**Exercise prompt**
Tally the lines of the material below that contain the string "button". Reply with the number alone.

Screen grounding examples

--*--

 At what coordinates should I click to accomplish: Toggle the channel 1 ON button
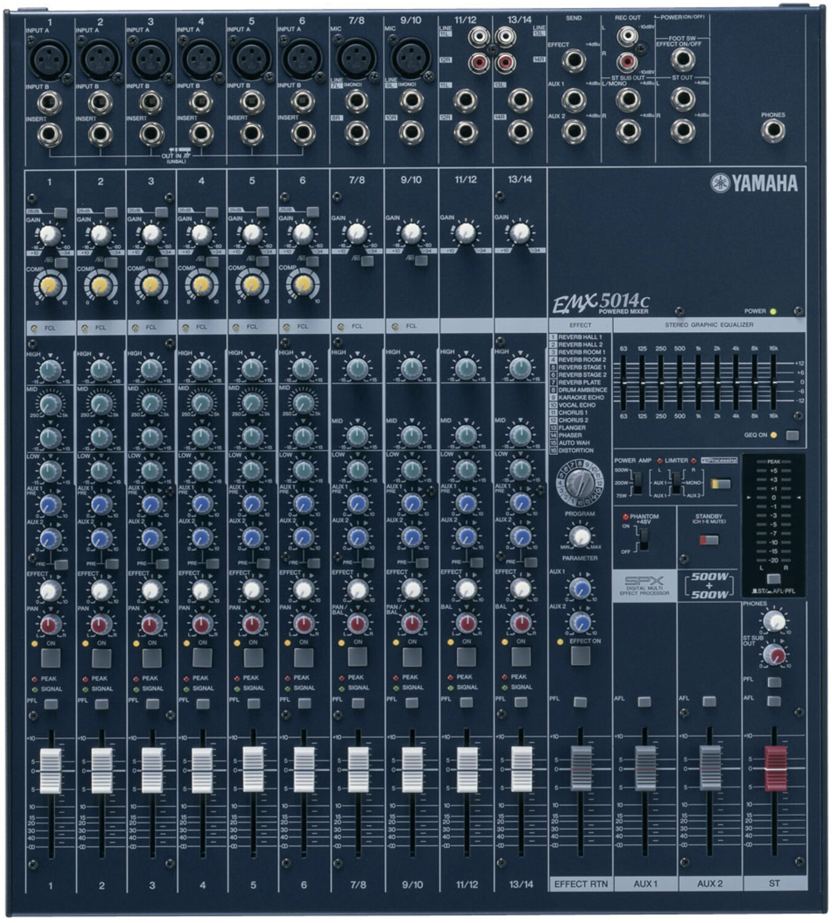pyautogui.click(x=50, y=658)
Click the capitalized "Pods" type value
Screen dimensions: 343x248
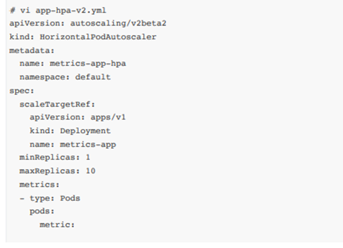(x=70, y=198)
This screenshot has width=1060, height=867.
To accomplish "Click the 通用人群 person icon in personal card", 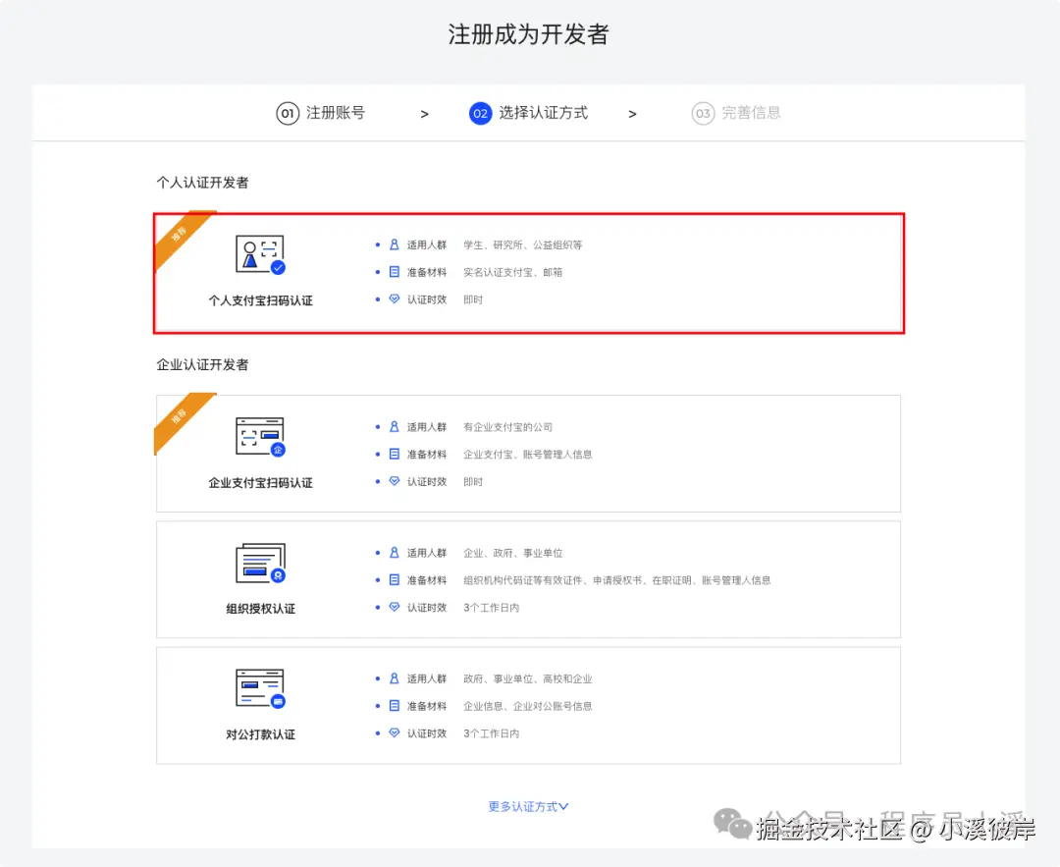I will [393, 244].
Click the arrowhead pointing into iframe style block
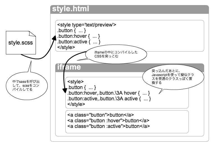 [65, 90]
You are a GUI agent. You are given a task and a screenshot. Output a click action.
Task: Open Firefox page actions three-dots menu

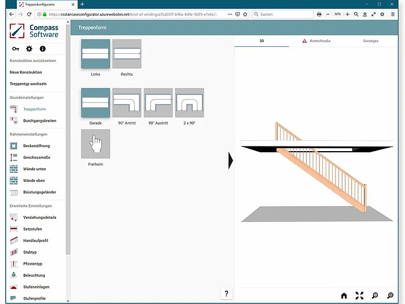pyautogui.click(x=230, y=14)
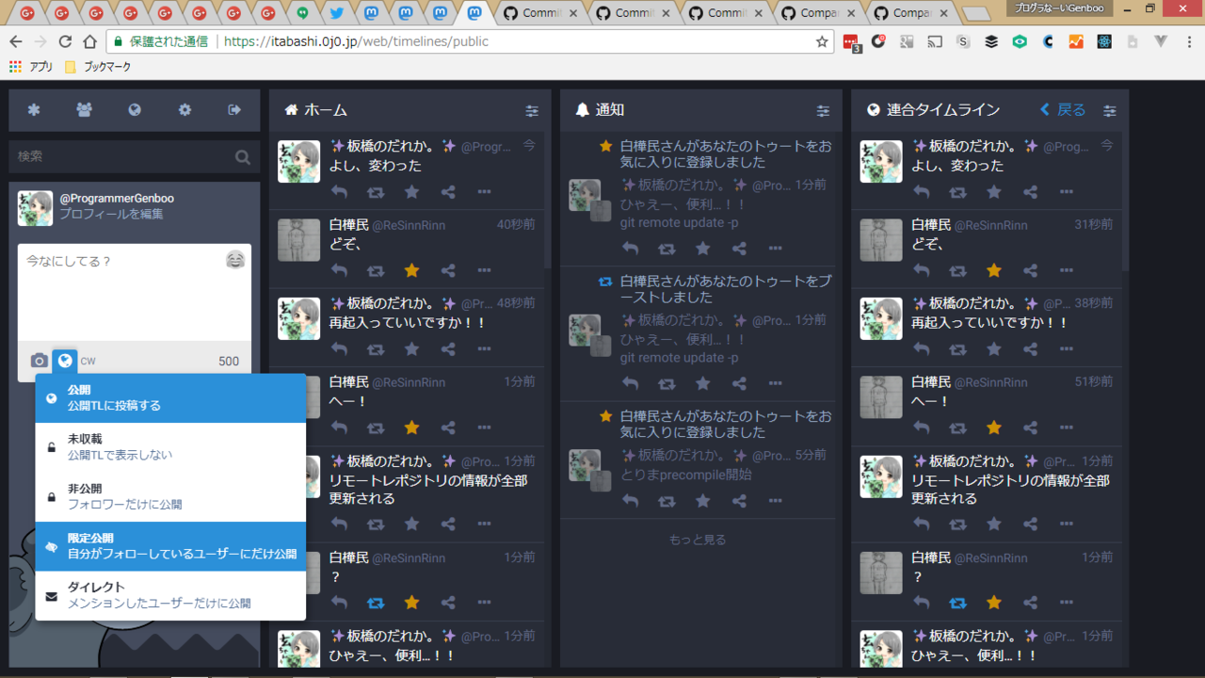Viewport: 1205px width, 678px height.
Task: Click '戻る' back button in federated timeline
Action: 1063,110
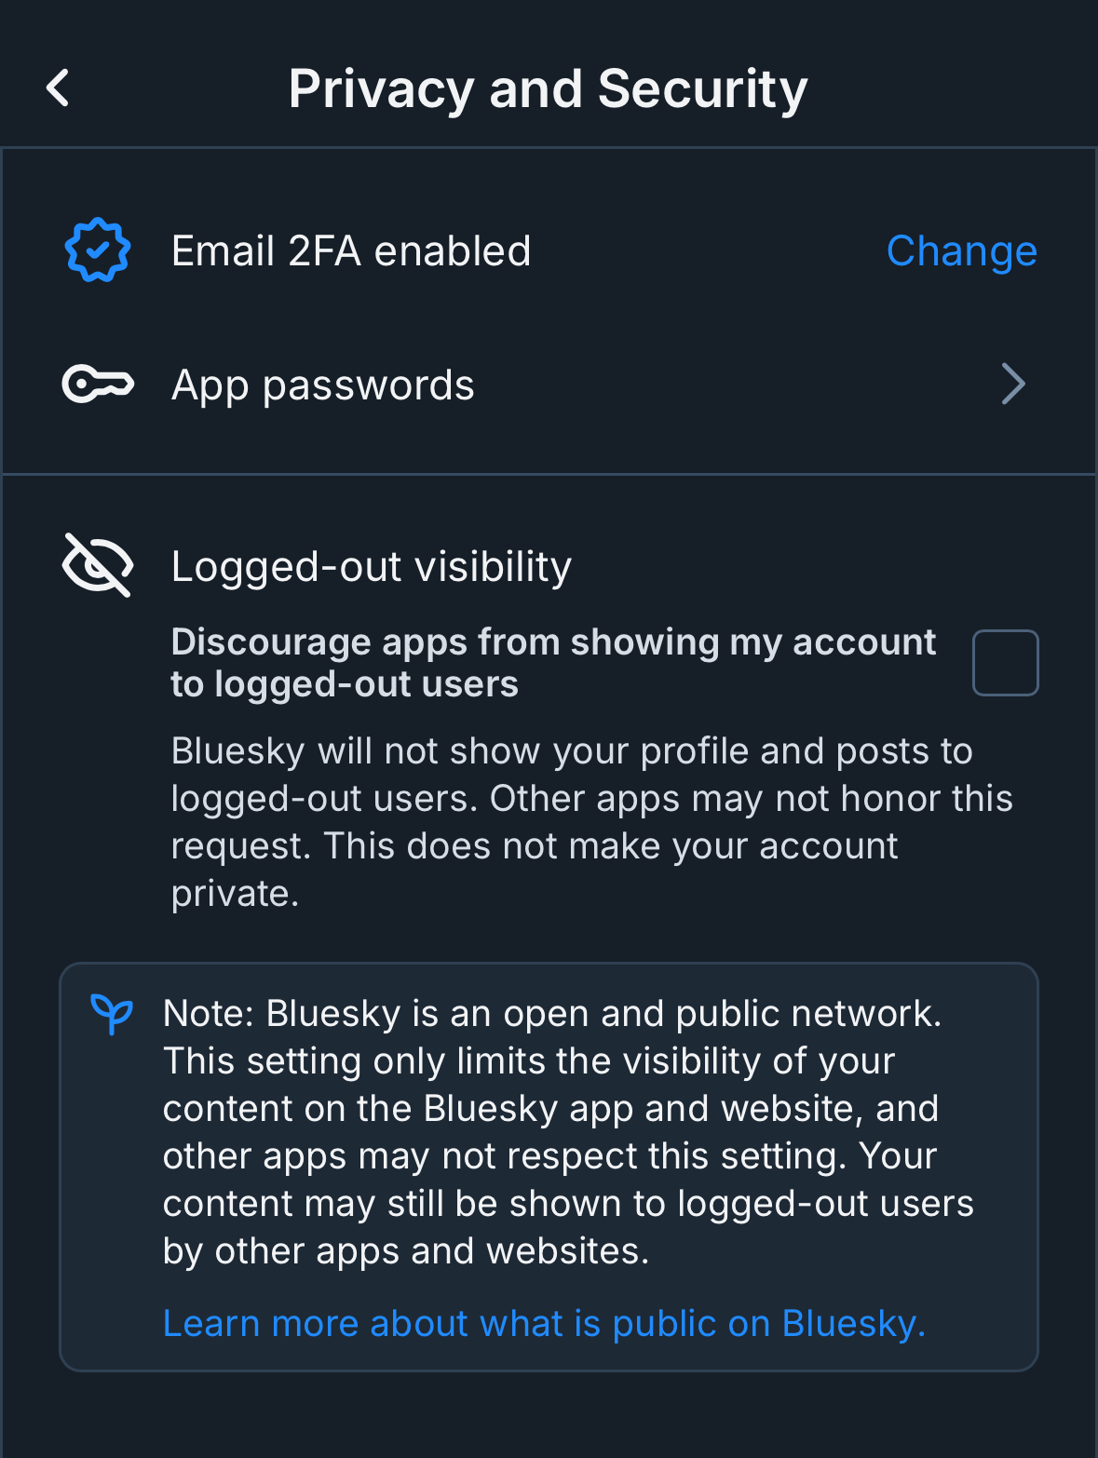Click the 'Privacy and Security' page title
The image size is (1098, 1458).
[548, 89]
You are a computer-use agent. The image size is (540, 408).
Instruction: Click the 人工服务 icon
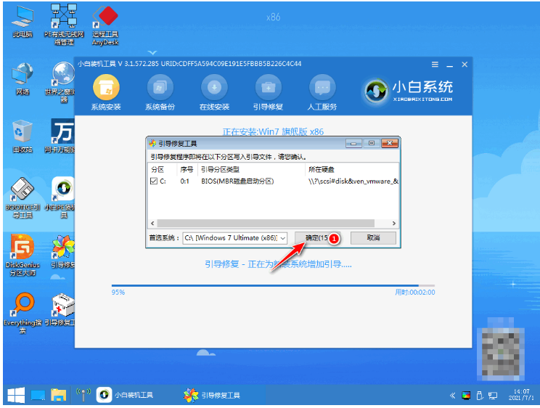coord(323,89)
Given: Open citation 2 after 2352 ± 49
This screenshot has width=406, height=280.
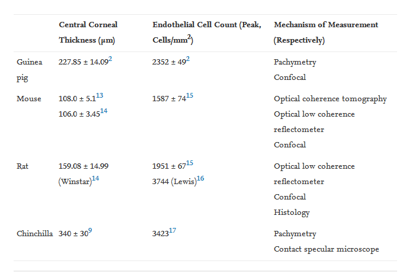Looking at the screenshot, I should point(187,59).
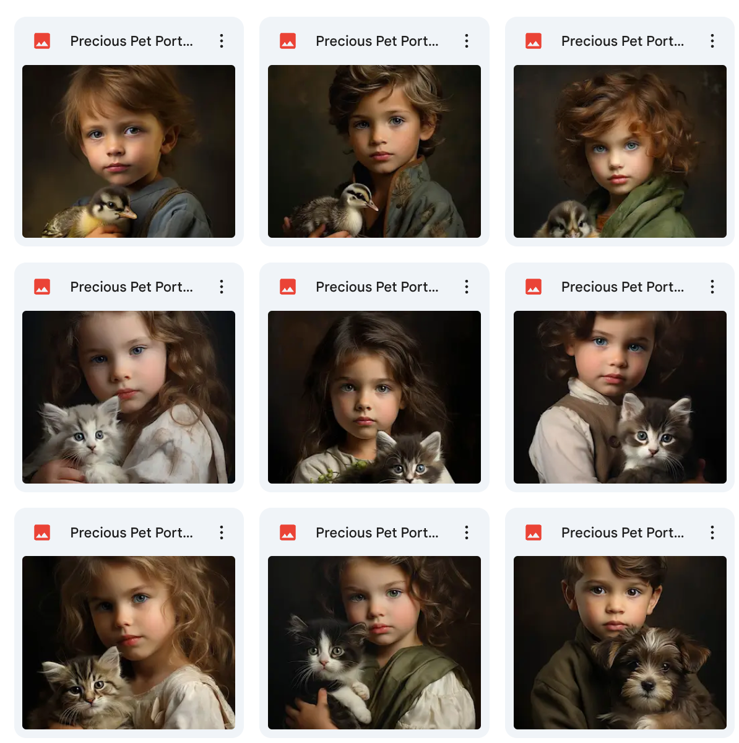
Task: Open thumbnail of child holding black-and-white kitten
Action: (x=374, y=642)
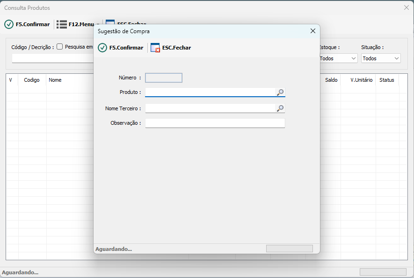Click the Número field
Viewport: 414px width, 278px height.
click(x=164, y=78)
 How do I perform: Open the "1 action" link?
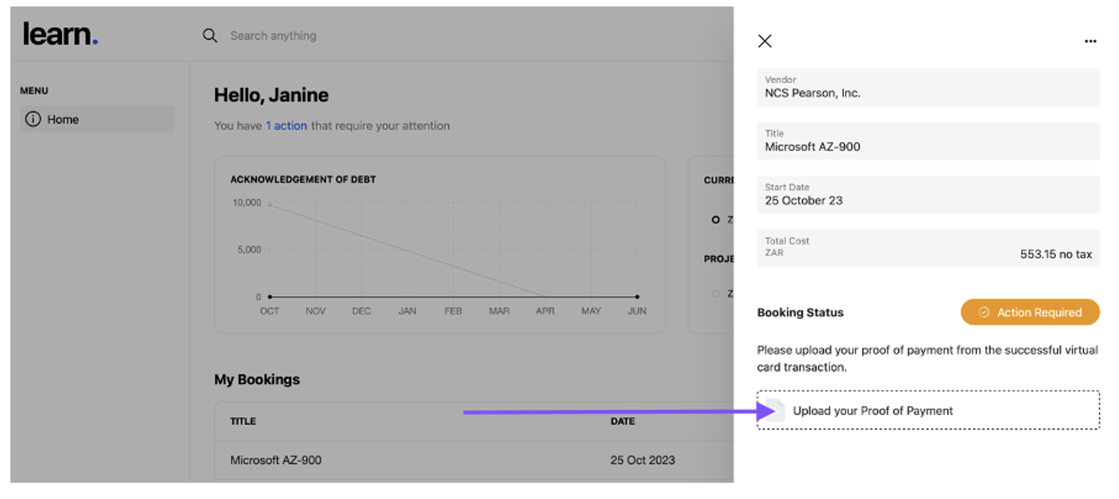tap(286, 126)
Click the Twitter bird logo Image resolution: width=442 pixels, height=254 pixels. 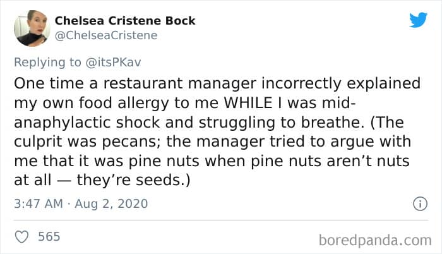[418, 20]
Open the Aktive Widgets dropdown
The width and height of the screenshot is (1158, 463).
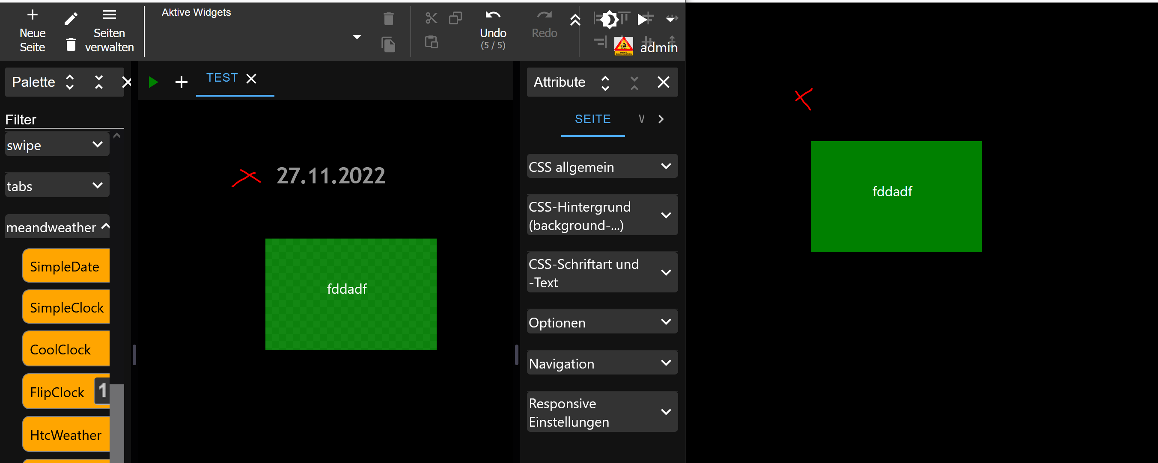pyautogui.click(x=356, y=37)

--*--

**Task answer**
2